Management should be carried out under medical supervision.
Blepharitis is a chronic condition for which therapy is directed to provide relief in patients who report discomfort or experience visual symptoms.
Pathophysiology of anterior and posterior blepharitis may be different but the treatment options are similar.
– Eyelid hygiene: Eyelid hygiene includes warm compresses, eyelid massage and eyelid scrubs with wet washcloth and no tears baby shampoo, help to clear scales and debris.
– Topical antibiotics: Topical antibiotics are useful to provide symptomatic relief and in eradicating bacteria from eyelid margin.
– Oral antibiotics: Oral antibiotics are recommended for patients with MGD not controlled with eyelid hygiene or patients with associated rosacea.

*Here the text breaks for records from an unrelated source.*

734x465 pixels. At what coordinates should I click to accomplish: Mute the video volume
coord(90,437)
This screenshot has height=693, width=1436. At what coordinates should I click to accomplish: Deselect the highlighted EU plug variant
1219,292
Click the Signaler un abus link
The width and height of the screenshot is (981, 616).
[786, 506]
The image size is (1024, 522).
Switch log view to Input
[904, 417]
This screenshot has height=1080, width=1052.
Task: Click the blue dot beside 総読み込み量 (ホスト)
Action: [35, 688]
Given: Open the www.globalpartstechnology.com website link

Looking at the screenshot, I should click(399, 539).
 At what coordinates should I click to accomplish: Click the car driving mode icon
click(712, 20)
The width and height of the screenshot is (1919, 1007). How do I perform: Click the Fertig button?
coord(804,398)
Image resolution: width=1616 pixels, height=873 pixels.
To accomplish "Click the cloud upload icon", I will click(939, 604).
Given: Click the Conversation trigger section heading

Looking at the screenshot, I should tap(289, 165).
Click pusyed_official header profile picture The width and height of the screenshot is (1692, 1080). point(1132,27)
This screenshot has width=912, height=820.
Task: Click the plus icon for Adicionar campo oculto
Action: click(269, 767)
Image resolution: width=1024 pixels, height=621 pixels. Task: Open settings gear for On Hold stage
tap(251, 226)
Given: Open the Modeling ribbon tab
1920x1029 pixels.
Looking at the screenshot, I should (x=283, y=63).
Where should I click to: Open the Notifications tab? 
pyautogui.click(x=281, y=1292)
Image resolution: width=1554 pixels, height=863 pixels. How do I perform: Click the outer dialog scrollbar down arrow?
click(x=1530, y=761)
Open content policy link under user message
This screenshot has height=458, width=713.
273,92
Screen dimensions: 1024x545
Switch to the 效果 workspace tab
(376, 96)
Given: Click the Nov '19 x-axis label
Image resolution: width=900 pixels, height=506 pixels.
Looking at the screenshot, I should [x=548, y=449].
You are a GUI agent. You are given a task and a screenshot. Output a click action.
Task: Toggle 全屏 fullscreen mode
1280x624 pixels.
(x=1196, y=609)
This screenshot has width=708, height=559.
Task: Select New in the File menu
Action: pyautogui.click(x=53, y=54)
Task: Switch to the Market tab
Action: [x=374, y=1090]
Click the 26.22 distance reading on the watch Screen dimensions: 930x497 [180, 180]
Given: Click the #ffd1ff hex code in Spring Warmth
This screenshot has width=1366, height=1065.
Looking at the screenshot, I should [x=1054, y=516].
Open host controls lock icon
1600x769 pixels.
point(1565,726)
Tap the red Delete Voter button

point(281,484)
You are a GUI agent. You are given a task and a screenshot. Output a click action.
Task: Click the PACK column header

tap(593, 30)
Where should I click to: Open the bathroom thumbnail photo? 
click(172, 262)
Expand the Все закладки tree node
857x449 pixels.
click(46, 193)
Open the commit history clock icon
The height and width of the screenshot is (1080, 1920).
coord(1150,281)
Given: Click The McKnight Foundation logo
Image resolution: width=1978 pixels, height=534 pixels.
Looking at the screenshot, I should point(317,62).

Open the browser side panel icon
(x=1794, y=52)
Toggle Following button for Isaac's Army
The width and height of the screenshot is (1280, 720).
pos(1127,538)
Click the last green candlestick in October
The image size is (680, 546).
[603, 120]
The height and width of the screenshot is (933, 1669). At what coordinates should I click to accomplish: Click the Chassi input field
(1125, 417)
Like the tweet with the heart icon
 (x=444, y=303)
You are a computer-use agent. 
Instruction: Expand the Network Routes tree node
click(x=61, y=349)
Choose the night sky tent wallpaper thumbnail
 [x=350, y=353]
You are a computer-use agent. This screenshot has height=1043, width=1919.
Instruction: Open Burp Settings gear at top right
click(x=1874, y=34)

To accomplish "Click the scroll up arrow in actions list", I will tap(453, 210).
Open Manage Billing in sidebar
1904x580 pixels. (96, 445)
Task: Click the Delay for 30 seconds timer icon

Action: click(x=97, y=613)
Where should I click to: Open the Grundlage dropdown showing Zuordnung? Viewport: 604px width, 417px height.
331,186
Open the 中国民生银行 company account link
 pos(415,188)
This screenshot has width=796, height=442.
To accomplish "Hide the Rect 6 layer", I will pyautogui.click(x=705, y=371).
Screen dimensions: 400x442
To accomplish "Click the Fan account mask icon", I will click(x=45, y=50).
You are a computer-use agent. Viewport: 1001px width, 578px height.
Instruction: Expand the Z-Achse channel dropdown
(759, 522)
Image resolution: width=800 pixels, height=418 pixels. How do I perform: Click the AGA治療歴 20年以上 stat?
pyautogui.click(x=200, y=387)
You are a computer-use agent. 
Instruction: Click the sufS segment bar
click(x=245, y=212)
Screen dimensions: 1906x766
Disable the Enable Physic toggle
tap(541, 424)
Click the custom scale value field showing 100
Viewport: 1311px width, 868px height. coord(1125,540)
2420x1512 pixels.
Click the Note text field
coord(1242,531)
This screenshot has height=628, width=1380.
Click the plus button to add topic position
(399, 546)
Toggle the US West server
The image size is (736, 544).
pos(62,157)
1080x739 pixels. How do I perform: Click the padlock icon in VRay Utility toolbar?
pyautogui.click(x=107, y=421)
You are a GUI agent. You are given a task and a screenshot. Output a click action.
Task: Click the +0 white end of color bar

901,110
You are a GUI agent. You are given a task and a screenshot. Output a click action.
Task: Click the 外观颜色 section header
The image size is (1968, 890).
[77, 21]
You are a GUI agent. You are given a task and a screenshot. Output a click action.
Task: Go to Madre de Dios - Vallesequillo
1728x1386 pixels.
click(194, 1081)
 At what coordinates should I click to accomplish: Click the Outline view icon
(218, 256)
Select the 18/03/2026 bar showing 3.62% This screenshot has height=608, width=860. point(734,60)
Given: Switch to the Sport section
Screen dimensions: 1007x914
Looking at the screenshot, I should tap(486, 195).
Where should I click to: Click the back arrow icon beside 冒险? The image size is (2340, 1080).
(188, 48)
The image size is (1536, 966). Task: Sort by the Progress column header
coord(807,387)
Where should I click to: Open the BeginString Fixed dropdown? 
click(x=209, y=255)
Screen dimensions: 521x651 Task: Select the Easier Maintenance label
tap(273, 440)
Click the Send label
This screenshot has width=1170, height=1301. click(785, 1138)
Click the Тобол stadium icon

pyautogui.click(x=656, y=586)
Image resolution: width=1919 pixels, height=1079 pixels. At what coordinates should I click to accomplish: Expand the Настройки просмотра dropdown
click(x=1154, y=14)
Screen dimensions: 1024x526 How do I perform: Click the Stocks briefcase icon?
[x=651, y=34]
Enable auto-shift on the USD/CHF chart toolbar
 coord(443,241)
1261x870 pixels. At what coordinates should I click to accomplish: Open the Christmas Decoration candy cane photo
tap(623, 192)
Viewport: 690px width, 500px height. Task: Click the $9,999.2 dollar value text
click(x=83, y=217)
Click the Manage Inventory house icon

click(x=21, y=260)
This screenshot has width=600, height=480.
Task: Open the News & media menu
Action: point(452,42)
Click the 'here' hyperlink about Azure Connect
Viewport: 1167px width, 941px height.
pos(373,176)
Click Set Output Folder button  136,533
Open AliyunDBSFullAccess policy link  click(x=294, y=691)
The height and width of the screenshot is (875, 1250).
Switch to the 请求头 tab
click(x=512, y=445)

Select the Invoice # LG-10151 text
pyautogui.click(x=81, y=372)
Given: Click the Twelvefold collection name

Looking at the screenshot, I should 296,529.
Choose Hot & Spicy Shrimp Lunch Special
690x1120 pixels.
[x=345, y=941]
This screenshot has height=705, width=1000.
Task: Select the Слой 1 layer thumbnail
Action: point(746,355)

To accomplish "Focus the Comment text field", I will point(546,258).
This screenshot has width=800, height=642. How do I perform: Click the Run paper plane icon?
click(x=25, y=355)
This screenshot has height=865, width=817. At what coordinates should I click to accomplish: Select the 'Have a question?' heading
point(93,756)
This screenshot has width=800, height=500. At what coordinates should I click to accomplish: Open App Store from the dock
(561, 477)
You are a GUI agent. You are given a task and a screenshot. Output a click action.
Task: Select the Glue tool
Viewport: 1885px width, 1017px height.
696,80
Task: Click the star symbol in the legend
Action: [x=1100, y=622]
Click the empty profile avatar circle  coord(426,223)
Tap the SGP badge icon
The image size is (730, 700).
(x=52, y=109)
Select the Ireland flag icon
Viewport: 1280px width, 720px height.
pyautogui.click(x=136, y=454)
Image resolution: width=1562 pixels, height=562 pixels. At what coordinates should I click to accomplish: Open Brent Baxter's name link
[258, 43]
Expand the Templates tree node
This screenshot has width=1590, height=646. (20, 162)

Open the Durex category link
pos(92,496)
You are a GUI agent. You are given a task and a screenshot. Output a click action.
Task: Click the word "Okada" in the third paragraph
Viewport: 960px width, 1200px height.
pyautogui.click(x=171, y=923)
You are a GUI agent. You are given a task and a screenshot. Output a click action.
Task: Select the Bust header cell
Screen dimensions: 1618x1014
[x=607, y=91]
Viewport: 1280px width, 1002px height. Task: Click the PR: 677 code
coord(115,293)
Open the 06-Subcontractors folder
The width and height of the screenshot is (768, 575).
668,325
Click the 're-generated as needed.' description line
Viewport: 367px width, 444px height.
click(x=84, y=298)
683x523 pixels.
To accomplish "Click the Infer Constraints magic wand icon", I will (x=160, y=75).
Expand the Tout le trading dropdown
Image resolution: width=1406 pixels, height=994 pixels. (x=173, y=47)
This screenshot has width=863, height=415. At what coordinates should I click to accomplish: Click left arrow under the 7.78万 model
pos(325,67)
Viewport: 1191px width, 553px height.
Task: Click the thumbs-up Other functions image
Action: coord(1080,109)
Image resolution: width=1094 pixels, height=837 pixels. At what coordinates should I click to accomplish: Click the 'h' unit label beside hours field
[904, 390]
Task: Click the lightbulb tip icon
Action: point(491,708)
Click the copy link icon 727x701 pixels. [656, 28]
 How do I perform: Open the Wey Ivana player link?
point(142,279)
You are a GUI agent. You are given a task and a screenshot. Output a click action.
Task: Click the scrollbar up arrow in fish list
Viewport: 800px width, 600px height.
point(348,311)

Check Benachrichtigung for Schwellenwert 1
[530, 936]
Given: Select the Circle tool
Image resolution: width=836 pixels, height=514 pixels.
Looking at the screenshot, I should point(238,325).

– Topical Steroids: Short courses of topical steroids provide symptomatic relief in cases with significant ocular inflammation.
– Topical combined antibiotic and steroid: Topical combination of antibiotic and steroid is useful in cases with coexistent bacterial infection and inflammation.
– Topical artificial tears: Many blepharitis patients have tear film abnormalities. Topical lubrication with artificial tears may improve symptoms when used as an adjunct to eyelid hygiene and medications.
– Topical cyclosporine: In patients with severe blepharitis, topical cyclosporine improve symptoms superior to combined antibiotic and steroid regimen.
Surgical therapy for blepharitis is required only for complications such as trichiasis, chalazion, ectropion, entropion or corneal disease.
The prognosis for patients with blepharitis is good to excellent. Blepharitis causes significant morbidity in an extremely small subset of patients. For most, it remains more of a symptomatic affliction rather than a true threat to the health and function.
Blepharitis is a chronic condition and has periods of exacerbation and remissions. Patients experience a considerable amount of discomfort and misery that can greatly reduce their well-being and ability to carry out daily activities of life and work. Symptoms may be frequently improved by management through a prolonged program rather than via an instant cure, but it is difficult to eliminate blepharitis. Rarely, severe blepharitis may result in permanent alterations in eyelid margin.
Complications of blepharitis may be:
– Corneal infiltration.
– Corneal ulcer.
– Eyelid notching.
Maintenance of long-term regimen of eyelid hygiene helps in prevention of outbreaks and recurrent manifestations of systemic disease.